ToProtobuf¶

Overview¶

The ToProtobuf expression converts Spark SQL struct data into Protocol Buffer (protobuf) binary format. It serves as a runtime-replaceable expression that validates input parameters and delegates actual conversion to the CatalystDataToProtobuf implementation. This expression enables serialization of structured data to protobuf format for interoperability with protobuf-based systems.

Syntax¶

TO_PROTOBUF(data, messageName [, descFilePath] [, options])

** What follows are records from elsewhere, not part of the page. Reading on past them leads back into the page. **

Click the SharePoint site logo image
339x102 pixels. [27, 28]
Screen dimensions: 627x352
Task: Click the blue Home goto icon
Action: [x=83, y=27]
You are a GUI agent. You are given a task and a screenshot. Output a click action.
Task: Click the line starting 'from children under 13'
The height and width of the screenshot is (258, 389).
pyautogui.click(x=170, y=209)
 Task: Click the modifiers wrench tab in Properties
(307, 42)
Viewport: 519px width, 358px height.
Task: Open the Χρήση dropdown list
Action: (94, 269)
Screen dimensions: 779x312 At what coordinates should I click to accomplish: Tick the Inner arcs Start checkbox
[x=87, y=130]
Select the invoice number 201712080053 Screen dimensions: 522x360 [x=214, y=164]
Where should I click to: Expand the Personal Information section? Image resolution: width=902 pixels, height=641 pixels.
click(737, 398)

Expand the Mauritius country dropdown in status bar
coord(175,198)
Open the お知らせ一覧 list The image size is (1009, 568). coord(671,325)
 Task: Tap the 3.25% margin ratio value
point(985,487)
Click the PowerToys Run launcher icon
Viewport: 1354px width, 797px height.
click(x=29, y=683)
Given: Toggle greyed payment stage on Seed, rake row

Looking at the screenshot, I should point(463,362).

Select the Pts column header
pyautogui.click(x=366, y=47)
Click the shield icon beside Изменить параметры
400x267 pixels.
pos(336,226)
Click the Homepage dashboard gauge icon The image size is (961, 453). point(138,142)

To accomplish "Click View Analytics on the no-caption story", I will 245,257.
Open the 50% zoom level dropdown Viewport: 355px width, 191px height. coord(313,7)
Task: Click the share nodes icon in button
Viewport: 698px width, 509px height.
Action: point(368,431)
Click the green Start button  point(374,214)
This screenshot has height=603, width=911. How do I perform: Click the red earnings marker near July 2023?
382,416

// DataFrame API usage through SQL expression
df.selectExpr("TO_PROTOBUF(struct_column, 'MessageName', 'path/to/descriptor.desc') as protobuf_data")

Arguments¶

Argument	Type	Description
`data`	StructType	The struct data to be converted to protobuf format
`messageName`	StringType (constant)	The name of the protobuf message type to use for conversion
`descFilePath`	StringType/BinaryType (constant, optional)	File path to protobuf descriptor file or binary descriptor content
`options`	MapType[String, String] (constant, optional)	Configuration options for the protobuf conversion process

Return Type¶

Returns BinaryType - the protobuf-encoded binary representation of the input struct data.

Supported Data Types¶

Input data: Must be StructType only
Message name: StringType (must be foldable/constant)
Descriptor file: StringType, BinaryType, or NullType (must be foldable/constant)
Options: MapType[StringType, StringType] or NullType (must be foldable/constant)

Algorithm¶

Validates that the input data is a struct type and all parameters are constant expressions
Extracts the message name string from the constant expression
Reads descriptor file content (either from file path or direct binary data)
Parses options map from the constant map expression
Uses reflection to instantiate CatalystDataToProtobuf with the validated parameters
Delegates actual protobuf conversion to the replacement expression

Partitioning Behavior¶

Preserves partitioning: Yes, this is a row-level transformation that doesn't require data movement
Requires shuffle: No, operates independently on each row within partitions
Can be applied per-partition without cross-partition dependencies

Edge Cases¶

Null message name: Throws IllegalArgumentException at runtime
Missing protobuf library: Throws QueryCompilationErrors.protobufNotLoadedSqlFunctionsUnusable
Invalid descriptor file: Handled by ProtobufUtils.readDescriptorFileContent
Empty options map: Defaults to Map.empty when null or empty
Null descriptor file: Treated as None (uses default descriptor resolution)
Non-struct input data: Fails type checking with NON_STRUCT_TYPE error

Code Generation¶

This expression uses interpreted mode as it's a RuntimeReplaceable expression. Code generation is handled by the replacement CatalystDataToProtobuf expression, not by ToProtobuf itself. The expression acts as a factory that creates the actual implementation during analysis phase.

Examples¶

-- Basic usage with message name only
SELECT TO_PROTOBUF(struct_col, 'PersonMessage') as protobuf_data
FROM table_name;

-- With descriptor file path
SELECT TO_PROTOBUF(
  struct_col, 
  'PersonMessage', 
  '/path/to/person.desc'
) as protobuf_data
FROM table_name;

-- With options map
SELECT TO_PROTOBUF(
  struct_col,
  'PersonMessage',
  '/path/to/person.desc',
  map('option1', 'value1', 'option2', 'value2')
) as protobuf_data
FROM table_name;

// DataFrame API usage
import org.apache.spark.sql.functions._

df.select(
  expr("TO_PROTOBUF(person_struct, 'PersonMessage', 'person.desc')").alias("protobuf_data")
)

// With multiple parameters
df.selectExpr(
  "TO_PROTOBUF(data_struct, 'MyMessage', descriptor_path, conversion_options) as proto_binary"
)